# Galveston channel West of Cruise Terminal



## RandyM (Jul 14, 2005)

Caught this 38 inch red on live shrimp, Tuesday 10/18.


----------



## going_deep (Apr 13, 2014)

Uugghh....guess I'll start it.
No tag?


----------



## RandyM (Jul 14, 2005)

Yes, tagged it when I pulled it out of the water, and removed the tag before it was cleaned.


----------



## Bocephus (May 30, 2008)

going_deep said:


> Uugghh....guess I'll start it.
> No tag?


Uugghh....way to go Jr. Game Warden 

Nice red Randy !


----------



## Gofish2day (May 9, 2006)

Very nice Red! Great color


----------



## texasred (Jan 29, 2005)

Very nice!


----------



## Flounder Face (Jun 20, 2012)

Yeah, nice fish. And on this forum it is best to leave the tag on for the pic, and maybe post the expiration date of your fishing license too. And if you were driving that vehicle parked behind you we need to see your drivers license as well. But seriously thanks for the pic and glad you had the opportunity to get out on the water and enjoy the day.


----------



## jpdarby2 (Aug 17, 2016)

That's a Solid Red, congrats!


----------



## jpayne (Jan 11, 2017)

Nice redfish, sir. Gonna make some good nuggets.


----------



## Hawglife (Mar 9, 2014)

Flounder Face said:


> Yeah, nice fish. And on this forum it is best to leave the tag on for the pic, and maybe post the expiration date of your fishing license too. And if you were driving that vehicle parked behind you we need to see your drivers license as well. But seriously thanks for the pic and glad you had the opportunity to get out on the water and enjoy the day.

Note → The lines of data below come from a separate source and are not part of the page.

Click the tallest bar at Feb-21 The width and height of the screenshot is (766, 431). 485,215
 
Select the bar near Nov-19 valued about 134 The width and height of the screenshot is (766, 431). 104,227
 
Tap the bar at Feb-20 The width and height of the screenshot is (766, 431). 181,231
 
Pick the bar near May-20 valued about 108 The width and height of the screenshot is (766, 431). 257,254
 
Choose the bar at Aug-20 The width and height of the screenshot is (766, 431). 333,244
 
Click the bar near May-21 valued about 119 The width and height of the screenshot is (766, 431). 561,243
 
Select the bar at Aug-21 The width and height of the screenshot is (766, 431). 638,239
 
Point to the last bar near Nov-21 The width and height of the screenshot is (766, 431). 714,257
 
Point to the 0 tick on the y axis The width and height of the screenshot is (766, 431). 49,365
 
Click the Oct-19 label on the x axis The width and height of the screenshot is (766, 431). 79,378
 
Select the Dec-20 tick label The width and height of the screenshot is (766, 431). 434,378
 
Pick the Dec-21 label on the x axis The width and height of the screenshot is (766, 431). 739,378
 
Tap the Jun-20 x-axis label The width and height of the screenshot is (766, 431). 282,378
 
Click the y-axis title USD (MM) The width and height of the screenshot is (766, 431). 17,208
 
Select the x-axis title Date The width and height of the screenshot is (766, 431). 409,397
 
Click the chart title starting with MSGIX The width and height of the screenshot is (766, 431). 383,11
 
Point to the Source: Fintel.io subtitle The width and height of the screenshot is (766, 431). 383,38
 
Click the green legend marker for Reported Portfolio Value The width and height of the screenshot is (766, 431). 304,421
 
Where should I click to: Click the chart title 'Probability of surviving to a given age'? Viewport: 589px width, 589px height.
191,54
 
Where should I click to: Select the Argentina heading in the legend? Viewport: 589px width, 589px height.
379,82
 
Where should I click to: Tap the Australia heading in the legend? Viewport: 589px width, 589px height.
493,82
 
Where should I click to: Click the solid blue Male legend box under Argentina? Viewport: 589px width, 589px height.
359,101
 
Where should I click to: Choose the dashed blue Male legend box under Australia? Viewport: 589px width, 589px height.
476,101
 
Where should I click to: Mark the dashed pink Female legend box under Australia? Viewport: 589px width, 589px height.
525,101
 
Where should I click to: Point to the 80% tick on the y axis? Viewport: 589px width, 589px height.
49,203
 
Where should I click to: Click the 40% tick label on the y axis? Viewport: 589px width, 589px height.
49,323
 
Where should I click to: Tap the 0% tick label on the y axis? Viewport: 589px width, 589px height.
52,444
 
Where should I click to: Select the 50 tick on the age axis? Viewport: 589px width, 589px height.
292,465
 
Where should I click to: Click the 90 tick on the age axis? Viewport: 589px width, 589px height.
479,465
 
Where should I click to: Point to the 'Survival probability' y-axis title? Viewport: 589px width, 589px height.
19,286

Haha, yeah and to be safe, go ahead and post a picture of your passport, so we could have two forms of identification to verify.
Nice red, thanks for posting!


----------



## Sea Pro 210cc (May 19, 2015)

Awesome!


----------



## waypoint (Jun 11, 2004)

By the way, we will need you to remove your hat and sunglasses and try to get the happy smile of your face. We have to make sure everything matches your TDL and passport. LOL... 

Awesome fish. bet you had fun pulling that in.


----------



## RodDog (Feb 11, 2005)

Tagged...








Sent from my SM-G935V using Tapatalk


----------



## Flounder Face (Jun 20, 2012)

lol, looks legit.


----------



## Billphish (Apr 17, 2006)

Uugghh..you used live bait?!


----------



## Rawpower (Jul 4, 2011)

Great catch! I bet he put up a heck of a fight. Congrats!


----------



## rsulgo75 (Jun 11, 2017)

We'll done. Great pic!

Sent from my SAMSUNG-SM-G930A using Tapatalk


----------



## Scotty2380 (May 19, 2017)

Awesome!


----------



## going_deep (Apr 13, 2014)

RodDog said:


> Tagged...
> View attachment 3931914
> 
> 
> Sent from my SM-G935V using Tapatalk


How did I over look that....Doh!


----------